Sorry if I'm way less friendly
I got niggas tryna end me
- Rihanna/Drake, Work

So I actually did get to the gym once at my hotel over the weekend and ran 3 on treadmill. It was pretty miserable for the first half mile but then I got into a groove. I can't remember the last time I ran on a treadmill but I guess I better get used to it. Moms house was a bust after my heat stroke run. So it hasn't quite been an illustrious start to the month. I did go to yoga last night and ran two so that was good. The plan was to go this morning at 8 but of course that didn't work out for a variety of reasons. So now I'm on a plane again headed to Georgia. My plan B is to go tonight at the hotel when I get there around 9. So we'll see how that goes.

Saturday, April 9, 2016

Who's That Bitch?

People, you know. 

       - Missy Elliot

Today I ran three (in addition to 5 yesterday and 4 on Thursday which were unremarkable) and also did 20 minutes on this machine. 

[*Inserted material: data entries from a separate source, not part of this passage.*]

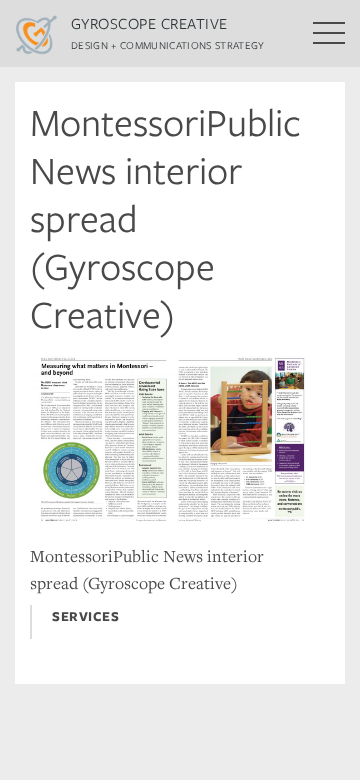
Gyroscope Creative (149, 23)
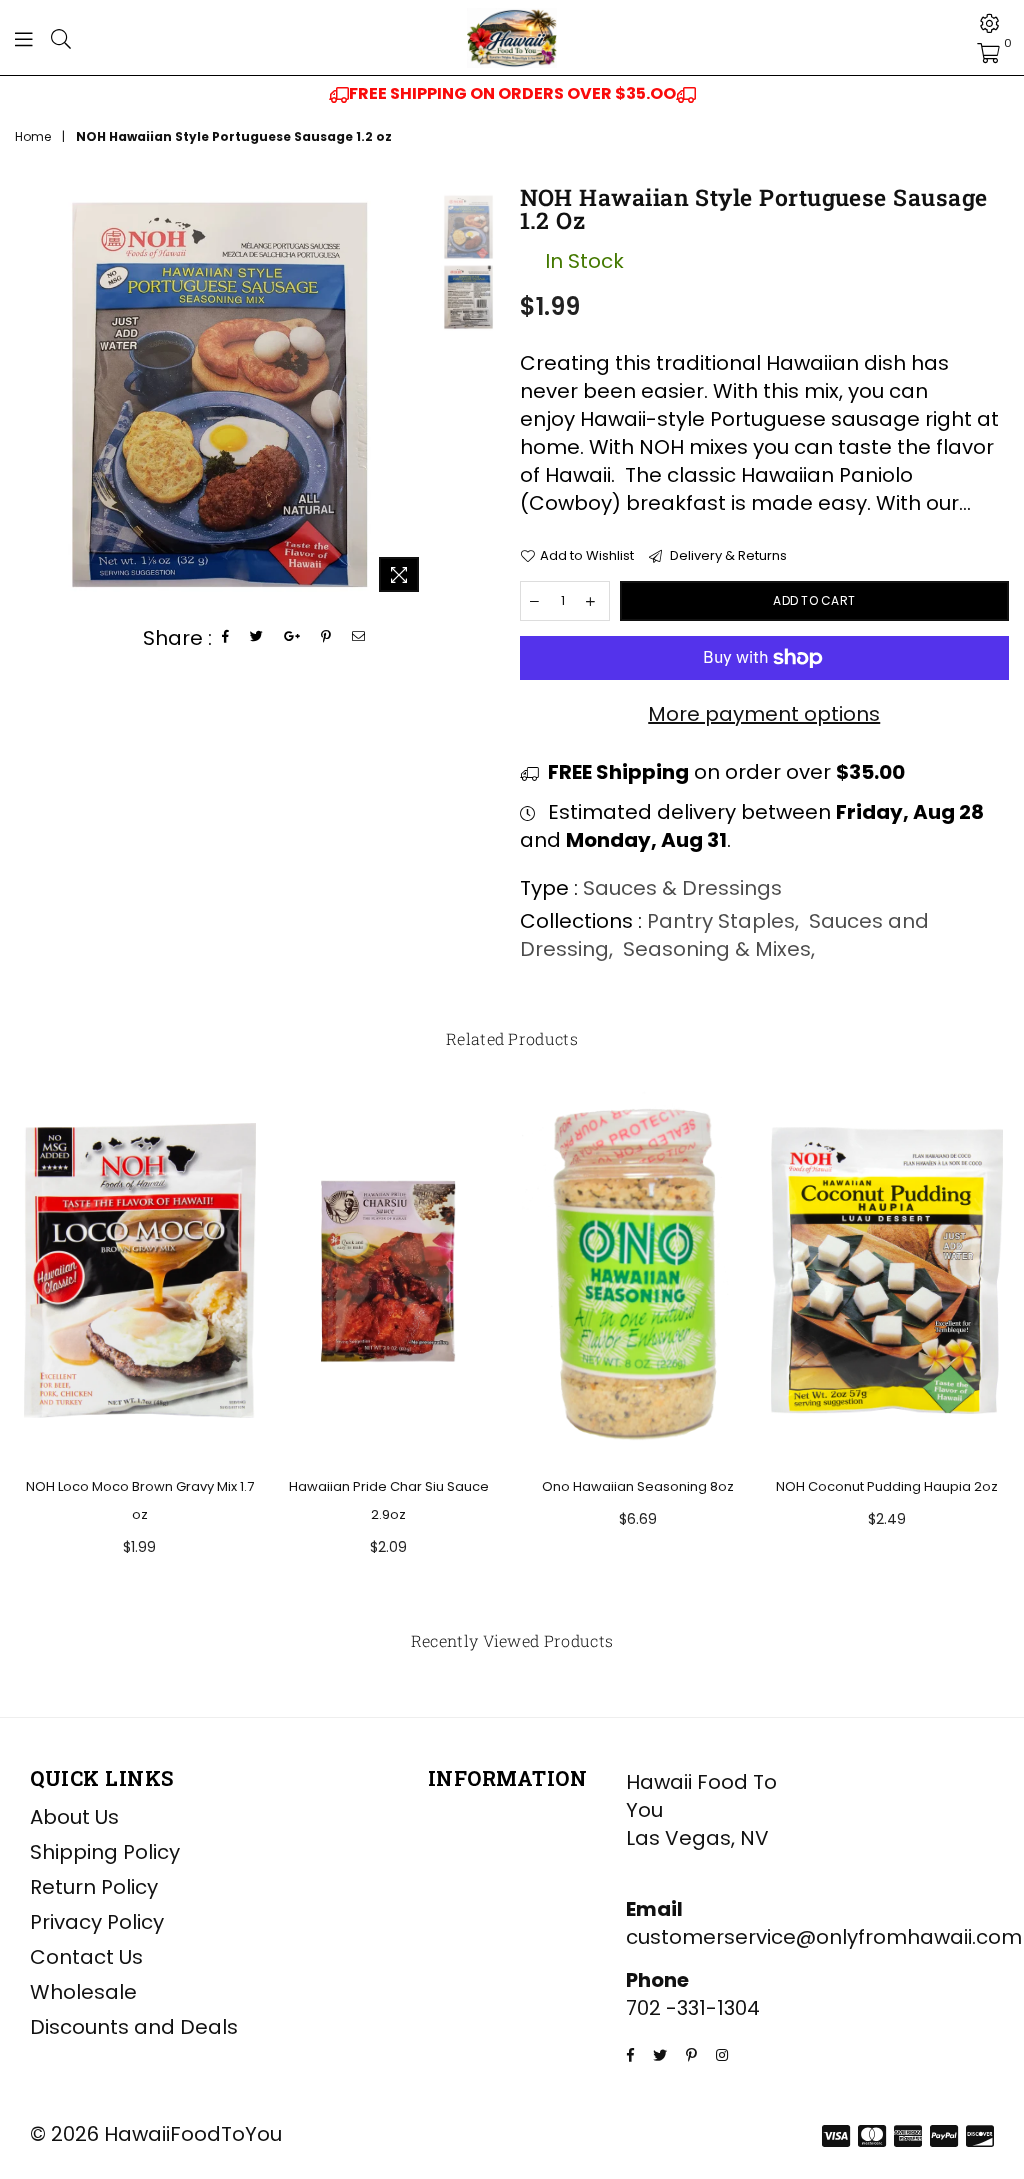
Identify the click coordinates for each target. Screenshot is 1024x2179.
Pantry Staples (721, 921)
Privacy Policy (97, 1922)
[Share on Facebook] (226, 637)
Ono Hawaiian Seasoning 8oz (638, 1486)
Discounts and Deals (134, 2027)
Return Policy (94, 1887)
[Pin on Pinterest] (326, 637)
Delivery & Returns (727, 556)
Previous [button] (32, 394)
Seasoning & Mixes (717, 949)
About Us (74, 1817)
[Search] (61, 38)
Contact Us (86, 1957)
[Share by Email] (359, 637)
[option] (512, 94)
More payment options (764, 714)
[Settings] (990, 23)
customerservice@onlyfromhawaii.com (824, 1937)
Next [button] (413, 394)
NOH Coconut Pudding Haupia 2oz (887, 1486)
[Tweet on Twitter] (257, 637)
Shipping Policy (105, 1852)
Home (33, 137)
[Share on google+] (292, 637)
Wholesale (83, 1992)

What is this machine called? I want to call it a stair stepper, but for me (because I am old) a "stair stepper" conjures up a specific machine and it isn't this machine. 

Anyway, I did 20 minutes and 59 floors of stairs and sweated like I've never sweated before! I could see myself getting hooked on this machine, it was hard work! I'm hoping to be a little more prepared for hiking this year. It turns out that running isn't actually great preparation for hiking. You can run miles and miles and think you are the shit and in great shape, and those goddamn Colorado mountains will kick your ass just for spite. I'm thinking this machine is good training for hiking, but I suppose we shall have to find out by actually doing it. 

Sunday, April 3, 2016

Low

How'd you get so
How'd you get so low? 
Baby, I don't know 

Could it be that hard?
Never mind the rent and you quit your job
Flying, at what cost?
Shout out to the ones we've lost

Better Than Ezra - Rolling

This is a swanky little bluesy tune that just makes me want to swing my arse.  No energy for swingin today, however. I did get out for a run today in the old pueblo. And it was damn hot at 1pm. I waited too long. It was a torturous 84 degrees and the sun was brutal beating down. I got 3.5 but it wasn't pretty. Now I'm sitting in front of Safeway downing my tea so I can go get a refill before heading back to the motherland. It's gonna be awhile before I can do some yoga due to travel and such. Maybe I can get one in on Thursday before my flight.